The few remains of Carters archives are held at Reading University’s Museum of English Rural Life. They mainly comprise some 388 different advertising publications for 1877-1968, and some photographs taken at Raynes Park by Mrs. E.M. Jowett, an employee. Merton Council have a further small photo archive whilst the V&A also hold a surprising collection of the artwork for 162 designs of seed packets .
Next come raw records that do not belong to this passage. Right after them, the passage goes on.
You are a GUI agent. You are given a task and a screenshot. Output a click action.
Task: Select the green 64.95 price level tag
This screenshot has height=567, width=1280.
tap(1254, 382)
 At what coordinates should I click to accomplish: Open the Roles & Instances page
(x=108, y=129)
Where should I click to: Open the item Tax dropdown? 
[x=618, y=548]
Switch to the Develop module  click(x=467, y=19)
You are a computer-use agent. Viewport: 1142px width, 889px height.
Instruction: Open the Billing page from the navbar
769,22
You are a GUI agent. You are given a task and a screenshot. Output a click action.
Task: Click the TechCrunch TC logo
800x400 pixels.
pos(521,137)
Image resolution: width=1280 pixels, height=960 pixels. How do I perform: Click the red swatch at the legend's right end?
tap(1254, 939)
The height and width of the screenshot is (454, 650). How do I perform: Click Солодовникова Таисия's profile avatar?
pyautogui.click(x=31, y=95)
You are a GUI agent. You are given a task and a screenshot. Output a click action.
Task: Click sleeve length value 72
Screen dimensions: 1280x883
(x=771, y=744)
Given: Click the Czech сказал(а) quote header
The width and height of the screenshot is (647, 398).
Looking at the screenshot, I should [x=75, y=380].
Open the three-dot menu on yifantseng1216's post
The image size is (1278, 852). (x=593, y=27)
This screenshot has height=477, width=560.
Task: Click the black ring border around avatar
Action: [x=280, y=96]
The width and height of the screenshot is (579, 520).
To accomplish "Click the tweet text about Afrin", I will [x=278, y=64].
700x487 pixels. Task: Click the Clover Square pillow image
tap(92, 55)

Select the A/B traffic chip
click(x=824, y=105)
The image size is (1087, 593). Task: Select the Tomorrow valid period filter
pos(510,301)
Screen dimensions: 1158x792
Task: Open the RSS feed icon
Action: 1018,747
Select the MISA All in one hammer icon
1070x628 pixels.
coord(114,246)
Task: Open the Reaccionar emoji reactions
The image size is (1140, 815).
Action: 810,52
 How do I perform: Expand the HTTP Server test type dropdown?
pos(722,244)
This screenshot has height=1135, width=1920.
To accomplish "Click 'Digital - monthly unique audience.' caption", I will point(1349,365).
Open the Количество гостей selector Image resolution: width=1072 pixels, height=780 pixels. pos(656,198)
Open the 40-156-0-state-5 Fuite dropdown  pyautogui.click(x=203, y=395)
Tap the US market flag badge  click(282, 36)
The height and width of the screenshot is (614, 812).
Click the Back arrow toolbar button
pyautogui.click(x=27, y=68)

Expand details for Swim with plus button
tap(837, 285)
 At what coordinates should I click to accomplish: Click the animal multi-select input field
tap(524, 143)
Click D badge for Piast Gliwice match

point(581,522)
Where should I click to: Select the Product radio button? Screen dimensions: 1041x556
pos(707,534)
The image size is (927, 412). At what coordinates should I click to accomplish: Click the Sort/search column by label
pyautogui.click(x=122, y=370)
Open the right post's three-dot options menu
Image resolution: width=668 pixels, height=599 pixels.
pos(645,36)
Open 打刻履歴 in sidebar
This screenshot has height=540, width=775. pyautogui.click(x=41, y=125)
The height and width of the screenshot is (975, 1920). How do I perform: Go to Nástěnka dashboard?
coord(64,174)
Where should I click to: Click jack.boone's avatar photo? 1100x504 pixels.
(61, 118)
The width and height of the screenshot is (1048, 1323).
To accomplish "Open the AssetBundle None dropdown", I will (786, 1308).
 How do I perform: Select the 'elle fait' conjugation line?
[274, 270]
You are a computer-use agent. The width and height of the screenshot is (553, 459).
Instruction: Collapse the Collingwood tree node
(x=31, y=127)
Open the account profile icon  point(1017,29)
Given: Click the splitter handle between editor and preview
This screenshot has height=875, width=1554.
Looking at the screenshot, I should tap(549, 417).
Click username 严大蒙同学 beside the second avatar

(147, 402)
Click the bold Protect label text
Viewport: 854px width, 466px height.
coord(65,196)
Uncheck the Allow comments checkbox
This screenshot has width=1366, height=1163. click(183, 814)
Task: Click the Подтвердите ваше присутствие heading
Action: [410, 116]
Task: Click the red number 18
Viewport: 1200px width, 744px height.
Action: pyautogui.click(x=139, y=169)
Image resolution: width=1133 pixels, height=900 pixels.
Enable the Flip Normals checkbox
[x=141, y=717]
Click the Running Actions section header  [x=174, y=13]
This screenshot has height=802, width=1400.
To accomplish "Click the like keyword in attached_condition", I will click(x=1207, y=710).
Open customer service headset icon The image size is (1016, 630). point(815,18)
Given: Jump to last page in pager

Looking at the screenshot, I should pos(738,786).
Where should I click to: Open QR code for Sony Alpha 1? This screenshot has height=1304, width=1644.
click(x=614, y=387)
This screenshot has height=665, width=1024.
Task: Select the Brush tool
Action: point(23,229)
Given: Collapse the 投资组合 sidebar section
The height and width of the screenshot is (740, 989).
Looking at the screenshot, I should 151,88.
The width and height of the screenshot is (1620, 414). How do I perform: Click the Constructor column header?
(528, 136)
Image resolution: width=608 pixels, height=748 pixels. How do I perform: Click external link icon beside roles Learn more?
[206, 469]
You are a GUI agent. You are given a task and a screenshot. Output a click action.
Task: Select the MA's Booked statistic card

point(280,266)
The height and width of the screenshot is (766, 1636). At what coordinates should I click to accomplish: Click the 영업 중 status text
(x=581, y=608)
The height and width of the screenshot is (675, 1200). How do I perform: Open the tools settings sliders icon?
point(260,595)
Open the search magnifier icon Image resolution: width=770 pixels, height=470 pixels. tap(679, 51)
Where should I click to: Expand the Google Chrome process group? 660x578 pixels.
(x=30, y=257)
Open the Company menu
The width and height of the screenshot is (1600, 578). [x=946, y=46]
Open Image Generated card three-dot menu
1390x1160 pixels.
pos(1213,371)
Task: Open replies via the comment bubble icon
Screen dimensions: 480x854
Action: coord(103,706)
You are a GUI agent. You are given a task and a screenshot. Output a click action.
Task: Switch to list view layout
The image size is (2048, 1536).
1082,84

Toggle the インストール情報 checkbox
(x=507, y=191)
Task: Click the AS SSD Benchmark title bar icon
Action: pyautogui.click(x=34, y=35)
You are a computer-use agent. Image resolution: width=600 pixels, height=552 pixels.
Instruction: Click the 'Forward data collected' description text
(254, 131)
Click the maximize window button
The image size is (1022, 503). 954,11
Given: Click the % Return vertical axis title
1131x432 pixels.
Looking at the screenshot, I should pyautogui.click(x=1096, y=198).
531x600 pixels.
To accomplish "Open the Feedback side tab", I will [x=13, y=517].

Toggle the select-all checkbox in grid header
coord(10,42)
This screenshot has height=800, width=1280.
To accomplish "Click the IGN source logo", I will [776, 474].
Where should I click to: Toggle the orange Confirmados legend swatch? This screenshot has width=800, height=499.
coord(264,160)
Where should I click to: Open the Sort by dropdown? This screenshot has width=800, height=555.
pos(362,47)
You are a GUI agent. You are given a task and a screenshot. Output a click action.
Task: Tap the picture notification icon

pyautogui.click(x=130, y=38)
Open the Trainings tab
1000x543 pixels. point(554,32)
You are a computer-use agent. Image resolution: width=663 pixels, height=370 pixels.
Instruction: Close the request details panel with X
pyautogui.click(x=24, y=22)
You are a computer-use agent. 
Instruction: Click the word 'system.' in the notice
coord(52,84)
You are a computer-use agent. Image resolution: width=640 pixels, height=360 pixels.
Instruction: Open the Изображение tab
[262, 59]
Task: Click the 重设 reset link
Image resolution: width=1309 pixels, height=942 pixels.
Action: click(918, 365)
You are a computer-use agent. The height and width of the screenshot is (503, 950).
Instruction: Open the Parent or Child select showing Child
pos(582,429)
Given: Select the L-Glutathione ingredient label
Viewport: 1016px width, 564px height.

Further details of the various archives can be found at:
http://photoarchive.merton.gov.uk/collections/work-and-industry/horticulture-market-gardens?ipage=1
http://cosgb.blogspot.fr/2011/01/carters-tested-seeds-limited.html
The 1914 catalogue is at http://mertzdigital.nybg.org/cdm/ref/collection/p15121coll8/id/10918
https://archive.org/stream/CAT31294684#page/n1/mode/2up
There are lots of photos of the Raynes Park site at: https://www.flickr.com/photos/pete_edgeler/sets/72157627540667542/

The Rose Garden at Raynes Park, which could be seen from the railway
I have been lent a 1900 Vade Mecum for interest – a substantial catalogue making reference to many varieties I’d never heard of.
Gareth Griffiths
I am using my grandmothers 1939 edition of the Blue Book to provide the bedding for the, newly revamped, Charleston garden in East Sussex. Home to the Bloomsburys, Vanessa Bell and Duncan Grant, the garden was at its height from about 1930-40 and there is good evidence they purchased from Carters.
Fiona, Head Gardener
I have a 1932 edition of carters blue book which i still refer to for information on old varieties of plants.